Psychological scientists often cite works of fiction as sources of inspiration. In some cases, literary examples are used as illustrations of the phenomenon of interest. In others, researchers set out to test the hypotheses that are proposed or implied in fictional works.
Golding's Lord of the Flies and Zimbardo's research on deindividuation
For example, Zimbardo notes that his research on the effects of deindividuation in the late 1960s (Zimbardo, 1969) was inspired by literature:
"Ideas for my first experiments in human aggression came from discussions we had in a research seminar about Golding's Lord of the Flies."
The Macbeth effect
Shakespeare is frequently cited as a source of inspiration.

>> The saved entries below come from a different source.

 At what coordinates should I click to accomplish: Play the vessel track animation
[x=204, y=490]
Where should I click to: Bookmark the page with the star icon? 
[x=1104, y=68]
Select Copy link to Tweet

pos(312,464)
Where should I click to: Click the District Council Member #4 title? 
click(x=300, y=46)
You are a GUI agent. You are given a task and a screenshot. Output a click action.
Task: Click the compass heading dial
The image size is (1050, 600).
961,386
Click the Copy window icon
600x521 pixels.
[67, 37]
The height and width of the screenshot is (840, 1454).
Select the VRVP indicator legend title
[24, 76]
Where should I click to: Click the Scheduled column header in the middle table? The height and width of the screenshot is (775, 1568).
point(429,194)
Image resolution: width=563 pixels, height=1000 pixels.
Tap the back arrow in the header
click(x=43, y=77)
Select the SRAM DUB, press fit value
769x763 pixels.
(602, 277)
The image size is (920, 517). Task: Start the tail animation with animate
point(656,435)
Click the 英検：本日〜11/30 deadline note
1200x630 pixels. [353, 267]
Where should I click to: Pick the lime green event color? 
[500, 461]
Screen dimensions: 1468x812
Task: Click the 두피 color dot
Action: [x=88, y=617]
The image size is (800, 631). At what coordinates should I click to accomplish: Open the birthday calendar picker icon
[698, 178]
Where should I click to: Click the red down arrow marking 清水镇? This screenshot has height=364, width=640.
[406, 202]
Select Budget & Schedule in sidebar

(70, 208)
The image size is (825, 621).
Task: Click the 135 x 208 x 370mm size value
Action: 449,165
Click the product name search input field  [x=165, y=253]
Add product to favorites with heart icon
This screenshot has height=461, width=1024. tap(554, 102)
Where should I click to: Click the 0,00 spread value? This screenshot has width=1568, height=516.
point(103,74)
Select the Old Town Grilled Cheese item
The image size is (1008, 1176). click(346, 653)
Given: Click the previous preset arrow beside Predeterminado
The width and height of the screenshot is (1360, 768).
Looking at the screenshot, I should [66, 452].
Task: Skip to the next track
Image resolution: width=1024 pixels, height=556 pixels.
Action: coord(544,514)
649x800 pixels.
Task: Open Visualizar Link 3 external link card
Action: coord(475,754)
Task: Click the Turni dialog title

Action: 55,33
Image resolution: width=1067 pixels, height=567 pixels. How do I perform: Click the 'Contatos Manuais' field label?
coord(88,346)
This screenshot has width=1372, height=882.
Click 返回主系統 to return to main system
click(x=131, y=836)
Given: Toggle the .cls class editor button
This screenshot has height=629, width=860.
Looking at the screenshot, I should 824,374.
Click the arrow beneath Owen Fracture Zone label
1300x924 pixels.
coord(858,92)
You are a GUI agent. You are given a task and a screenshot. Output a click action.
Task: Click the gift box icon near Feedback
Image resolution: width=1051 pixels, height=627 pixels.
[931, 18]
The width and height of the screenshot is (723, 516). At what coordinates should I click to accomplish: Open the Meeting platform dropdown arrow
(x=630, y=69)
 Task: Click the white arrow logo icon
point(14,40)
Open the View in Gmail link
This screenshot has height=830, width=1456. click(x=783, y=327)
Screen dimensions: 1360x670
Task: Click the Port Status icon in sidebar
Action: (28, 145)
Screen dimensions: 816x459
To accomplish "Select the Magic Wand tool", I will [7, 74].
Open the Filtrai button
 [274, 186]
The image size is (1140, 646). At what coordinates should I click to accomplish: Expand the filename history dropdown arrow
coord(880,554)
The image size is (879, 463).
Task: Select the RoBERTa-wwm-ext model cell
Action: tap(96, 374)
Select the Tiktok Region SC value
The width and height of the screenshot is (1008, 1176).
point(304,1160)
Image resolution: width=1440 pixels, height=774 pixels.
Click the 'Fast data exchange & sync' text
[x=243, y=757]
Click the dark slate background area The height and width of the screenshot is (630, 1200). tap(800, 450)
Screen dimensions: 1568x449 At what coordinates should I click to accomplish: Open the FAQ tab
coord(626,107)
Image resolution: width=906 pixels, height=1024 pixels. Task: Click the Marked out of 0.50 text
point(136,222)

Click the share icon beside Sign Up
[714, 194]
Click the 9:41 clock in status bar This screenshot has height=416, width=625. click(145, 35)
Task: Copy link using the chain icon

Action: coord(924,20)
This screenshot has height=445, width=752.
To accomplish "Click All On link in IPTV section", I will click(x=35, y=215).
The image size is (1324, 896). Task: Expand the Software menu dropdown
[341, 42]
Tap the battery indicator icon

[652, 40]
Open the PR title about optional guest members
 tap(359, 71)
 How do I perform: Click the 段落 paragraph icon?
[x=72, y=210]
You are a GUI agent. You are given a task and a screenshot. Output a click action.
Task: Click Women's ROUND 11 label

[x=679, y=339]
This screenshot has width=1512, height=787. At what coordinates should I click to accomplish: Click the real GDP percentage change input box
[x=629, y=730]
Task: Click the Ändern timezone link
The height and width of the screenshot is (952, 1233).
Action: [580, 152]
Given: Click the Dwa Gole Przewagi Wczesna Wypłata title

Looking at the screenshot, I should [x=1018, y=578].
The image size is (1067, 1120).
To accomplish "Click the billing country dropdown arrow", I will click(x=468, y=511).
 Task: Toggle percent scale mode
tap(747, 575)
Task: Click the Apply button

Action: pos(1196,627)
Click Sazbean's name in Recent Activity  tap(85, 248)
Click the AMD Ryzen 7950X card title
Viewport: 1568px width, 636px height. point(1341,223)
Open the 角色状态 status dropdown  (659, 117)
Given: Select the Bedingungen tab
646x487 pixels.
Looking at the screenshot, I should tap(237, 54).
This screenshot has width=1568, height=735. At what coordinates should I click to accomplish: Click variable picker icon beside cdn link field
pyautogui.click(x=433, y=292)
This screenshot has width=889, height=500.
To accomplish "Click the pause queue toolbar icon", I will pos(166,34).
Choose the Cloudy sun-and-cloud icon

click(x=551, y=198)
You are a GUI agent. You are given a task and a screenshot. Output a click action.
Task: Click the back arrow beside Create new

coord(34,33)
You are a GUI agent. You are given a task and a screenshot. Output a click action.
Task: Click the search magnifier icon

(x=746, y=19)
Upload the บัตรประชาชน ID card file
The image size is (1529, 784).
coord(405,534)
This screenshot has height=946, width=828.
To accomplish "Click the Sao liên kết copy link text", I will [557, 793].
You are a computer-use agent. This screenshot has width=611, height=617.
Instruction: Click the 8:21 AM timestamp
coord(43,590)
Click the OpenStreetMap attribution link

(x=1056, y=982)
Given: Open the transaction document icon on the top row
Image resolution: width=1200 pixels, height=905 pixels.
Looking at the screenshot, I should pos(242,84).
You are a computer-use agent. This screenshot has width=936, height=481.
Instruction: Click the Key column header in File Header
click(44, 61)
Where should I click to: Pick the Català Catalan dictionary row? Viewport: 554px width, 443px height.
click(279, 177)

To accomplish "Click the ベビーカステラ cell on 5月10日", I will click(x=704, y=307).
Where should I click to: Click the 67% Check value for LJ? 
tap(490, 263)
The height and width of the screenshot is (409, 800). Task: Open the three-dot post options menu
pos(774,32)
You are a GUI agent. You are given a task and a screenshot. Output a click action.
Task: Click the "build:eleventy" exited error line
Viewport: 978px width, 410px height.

As one example, Zhong and Lilienquist (2006) have investigated whether sinful behavior prompts the need for physical cleansing - the "Macbeth effect", named after Shakespeare's Lady Macbeth who is compelled to wash her hands because of the crimes she and her husband have committed.
The Proust phenomenon
In the famous Madeleine Episode of Marcel Proust's "À la recherche du temps perdu", the narrator describes that the sensory perception of a tea-soaked madeleine has the power to elicit detailed and affectively-laden memories of a distant past. This hypothesis, which some call "the Proust phenomenon" has prompted a variety of empirical investigations. For example, in two experiments conducted by Chu and Downs (2002) "odor-cued autobiographical memories were reliably different in terms of qualitative ratings and reliably superior in the amount of detail yielded". (Also see this earlier question.)
Chu, S., & Downes, J. J. (2002). Proust nose best: Odors are better cues of autobiographical memory. Memory & Cognition, 30, 511–518. doi:10.3758/BF03194952
Zhong, C.-B., & Liljenquist, K. (2006). Washing away your sins: Threatened morality and physical cleansing. Science, 313, 1451–1452. doi:10.1126/science.1130726
Zimbardo, P. (1969). The human choice: Individuation, reason, and order vs. deindividuation, impulse, and chaos. In: Arnold, W.J. and Levine, D. (eds). Nebraska Symposium on Motivation, Lincoln:University of Nebraska Press, 237-307.